■ **CHALLENGE**
Arrange the lines as a JSON list of strings, one string per line and with blank lines omitted, beginning at the line that contains "Task: Click the edit pencil icon in header" and continuing through the end of the records. Leave the pictures out of the answer.

Raw records:
◆ ◆ ◆

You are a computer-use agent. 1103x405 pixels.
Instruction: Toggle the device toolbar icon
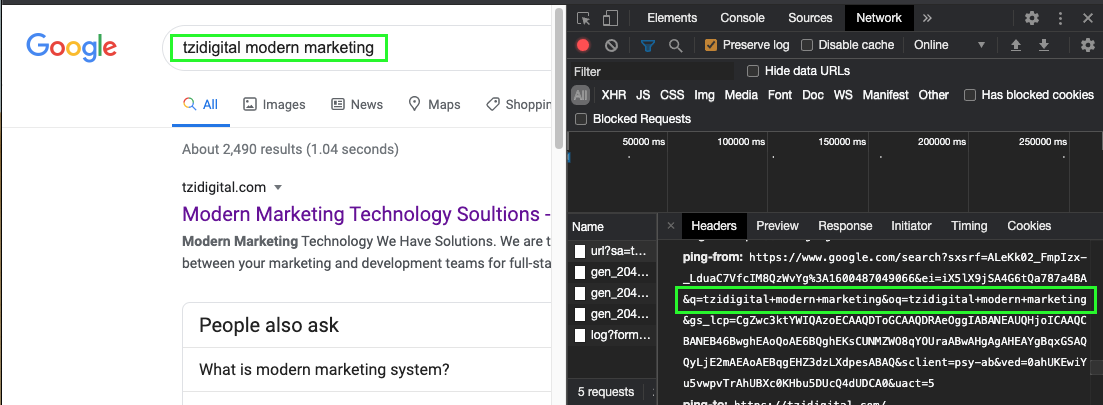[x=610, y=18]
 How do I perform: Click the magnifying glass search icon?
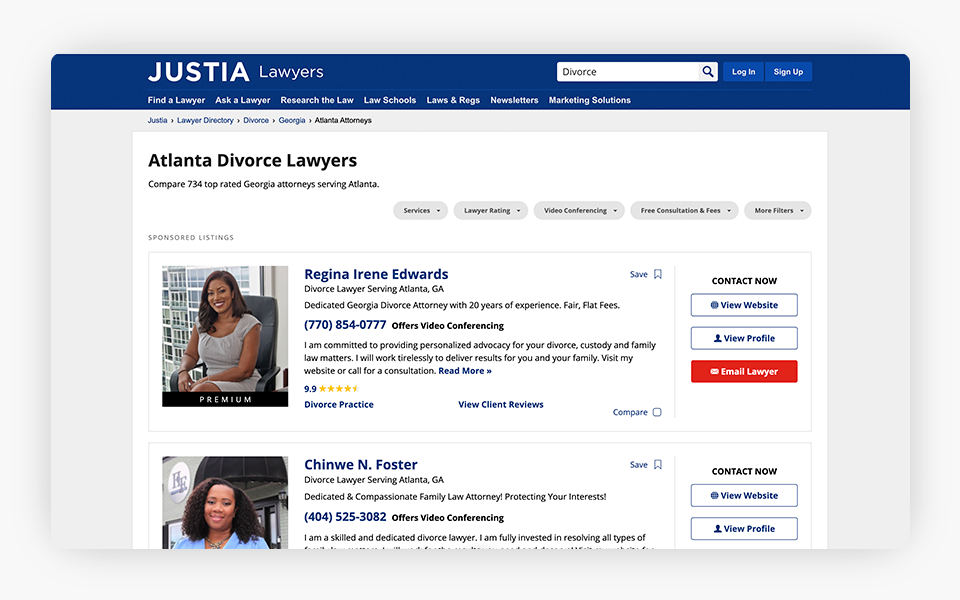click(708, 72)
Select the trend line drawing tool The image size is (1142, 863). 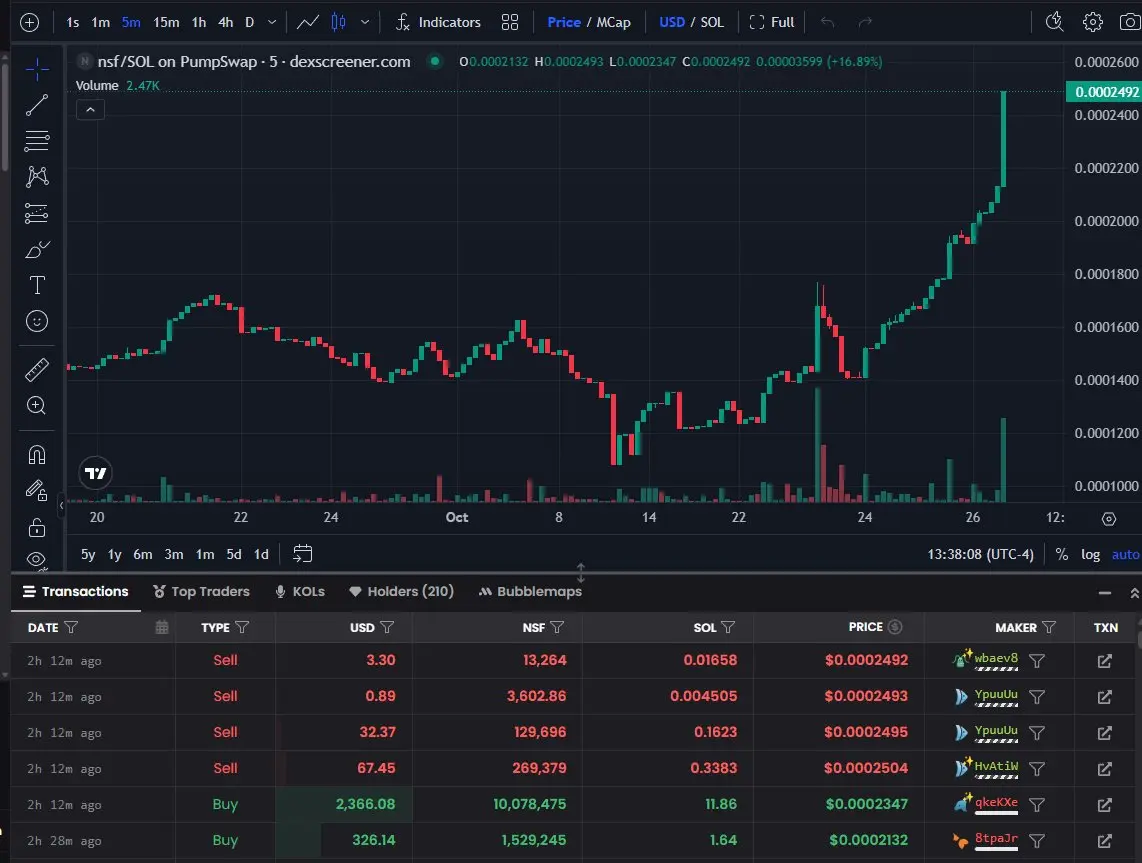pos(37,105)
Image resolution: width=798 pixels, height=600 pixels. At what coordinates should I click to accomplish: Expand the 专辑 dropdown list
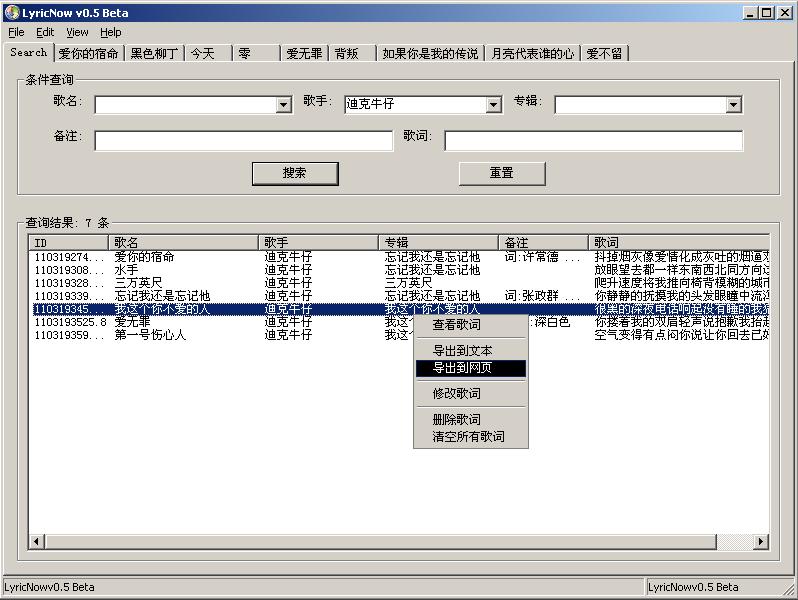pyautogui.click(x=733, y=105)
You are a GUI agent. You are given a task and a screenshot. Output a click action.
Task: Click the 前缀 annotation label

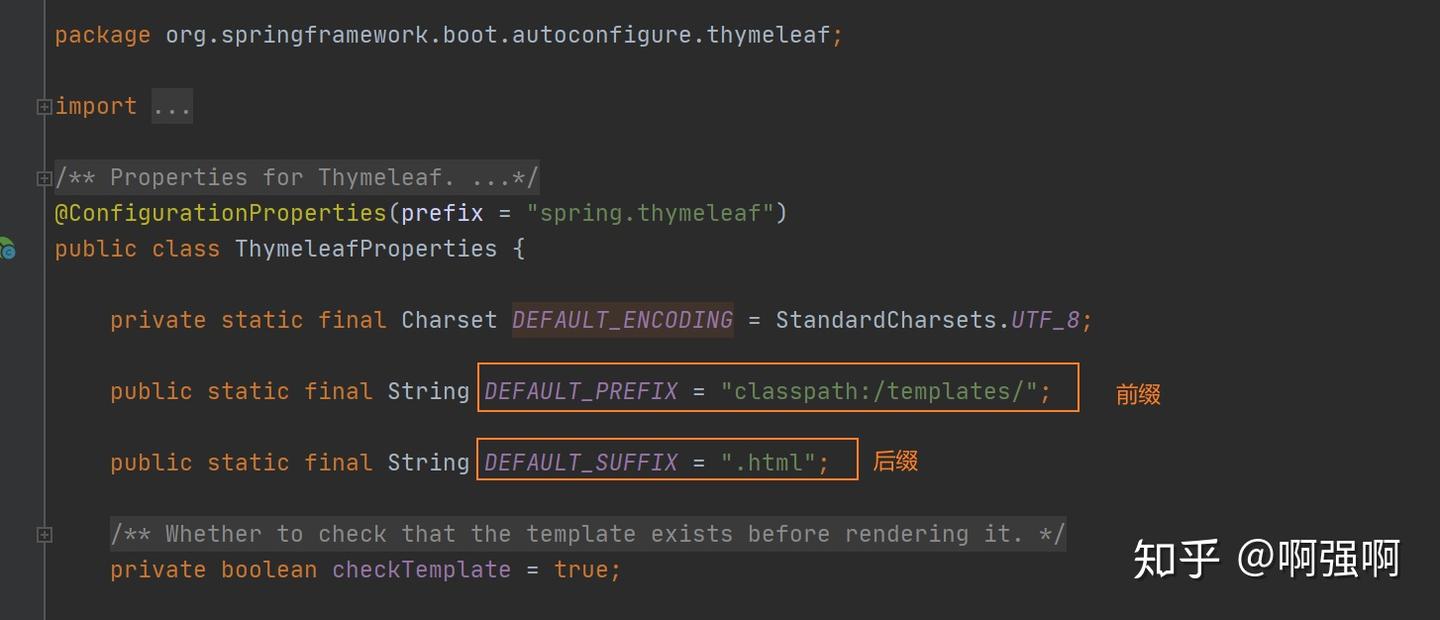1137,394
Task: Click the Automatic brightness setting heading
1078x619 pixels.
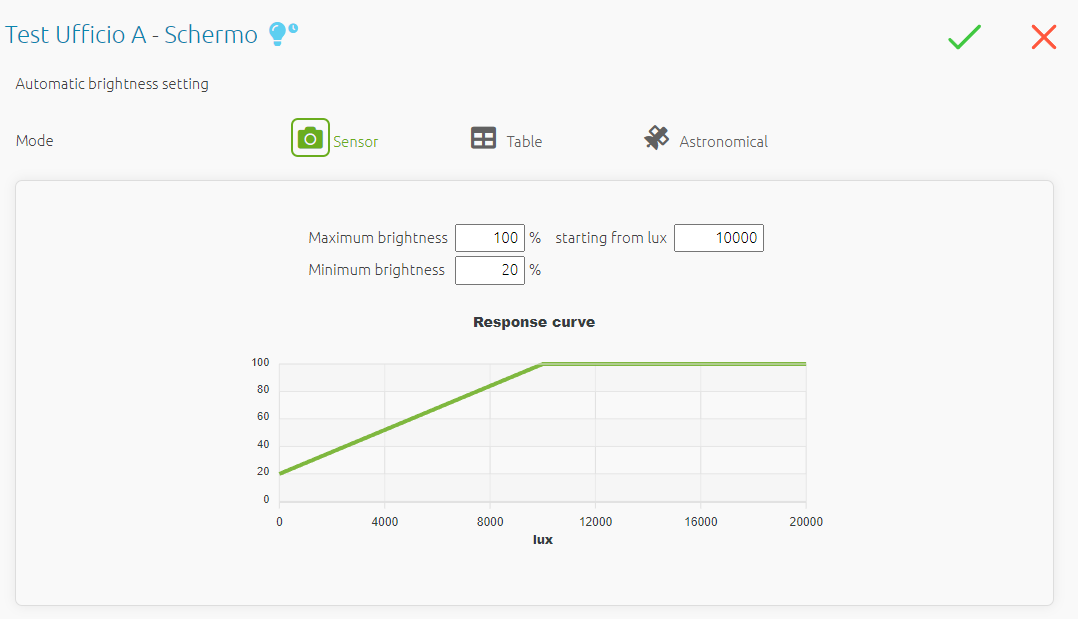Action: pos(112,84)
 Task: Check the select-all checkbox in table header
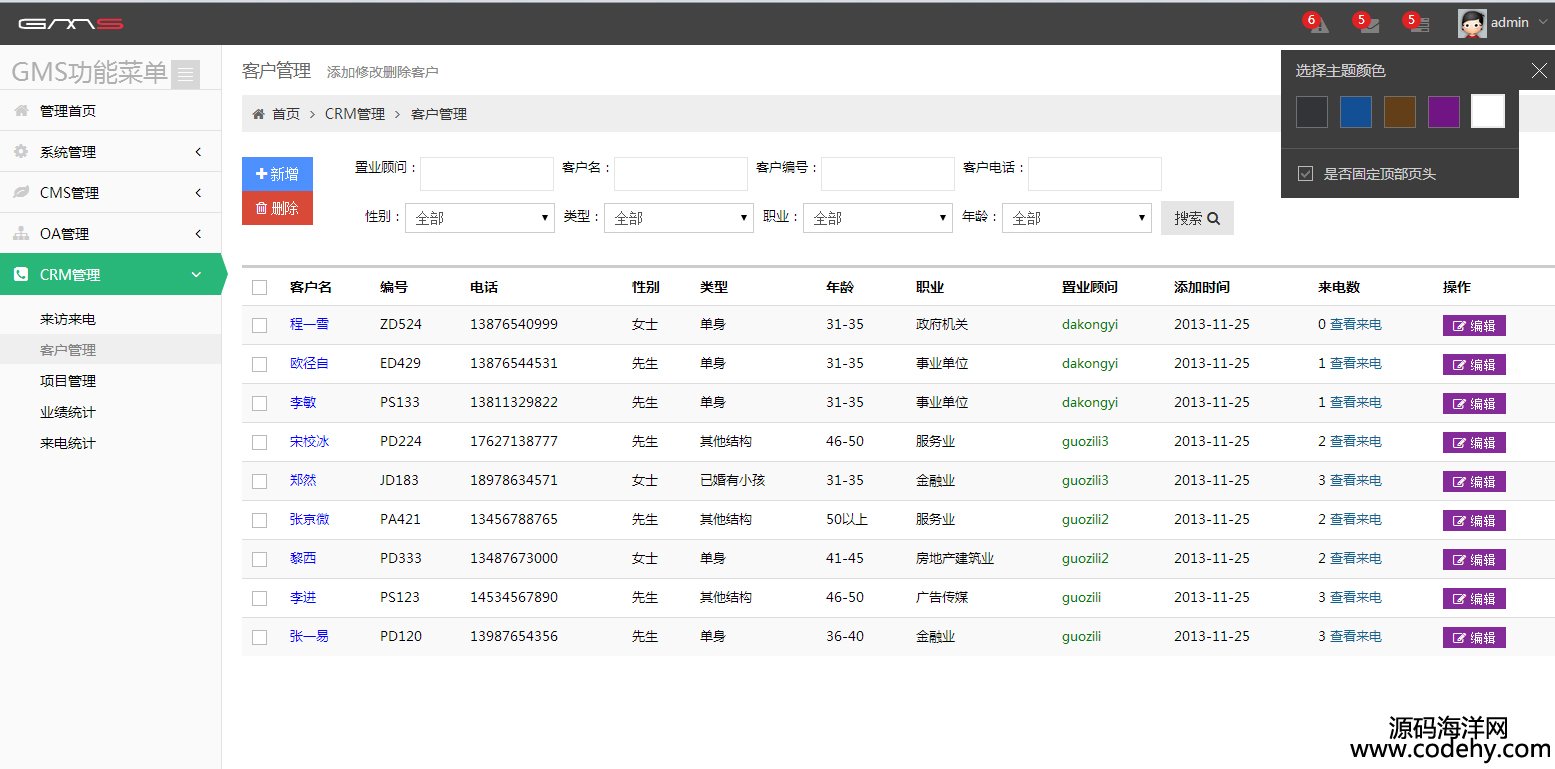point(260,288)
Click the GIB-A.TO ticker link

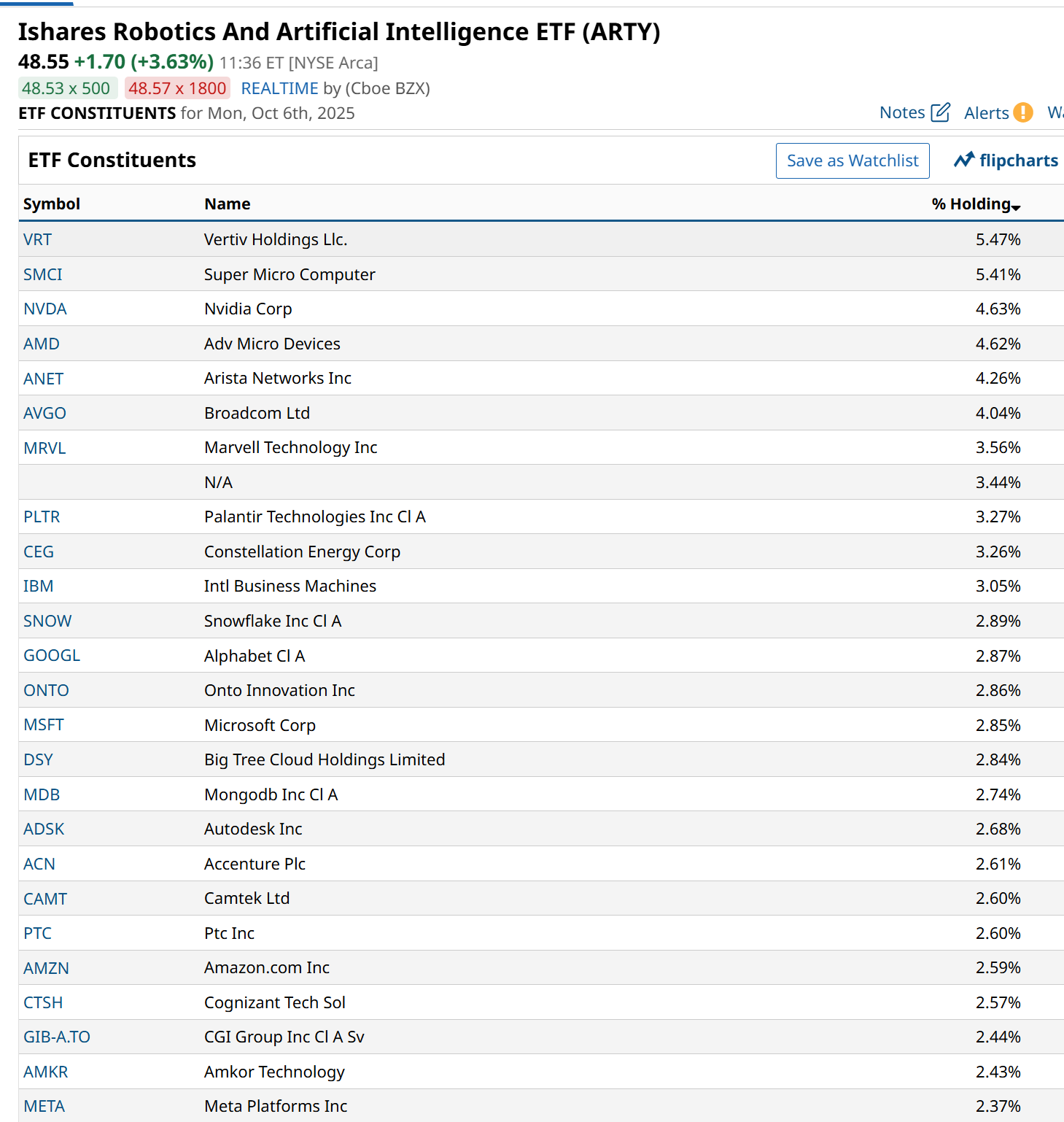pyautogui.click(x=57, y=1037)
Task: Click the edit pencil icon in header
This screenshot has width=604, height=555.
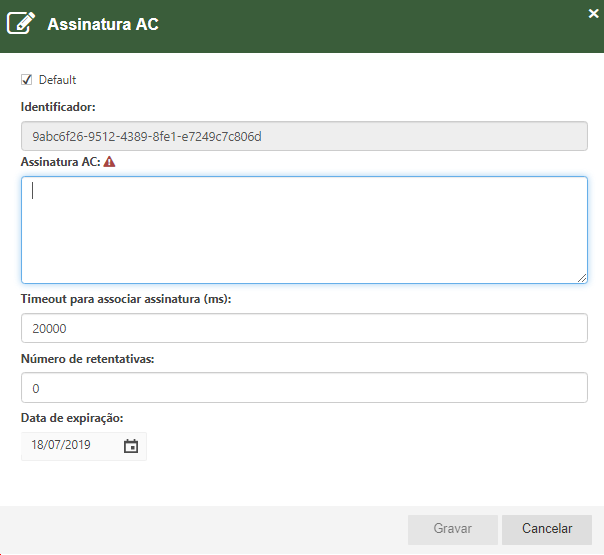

◆ ◆ ◆

■ **ANSWER TO THE TASK**
[
  "Task: Click the edit pencil icon in header",
  "This screenshot has width=604, height=555."
]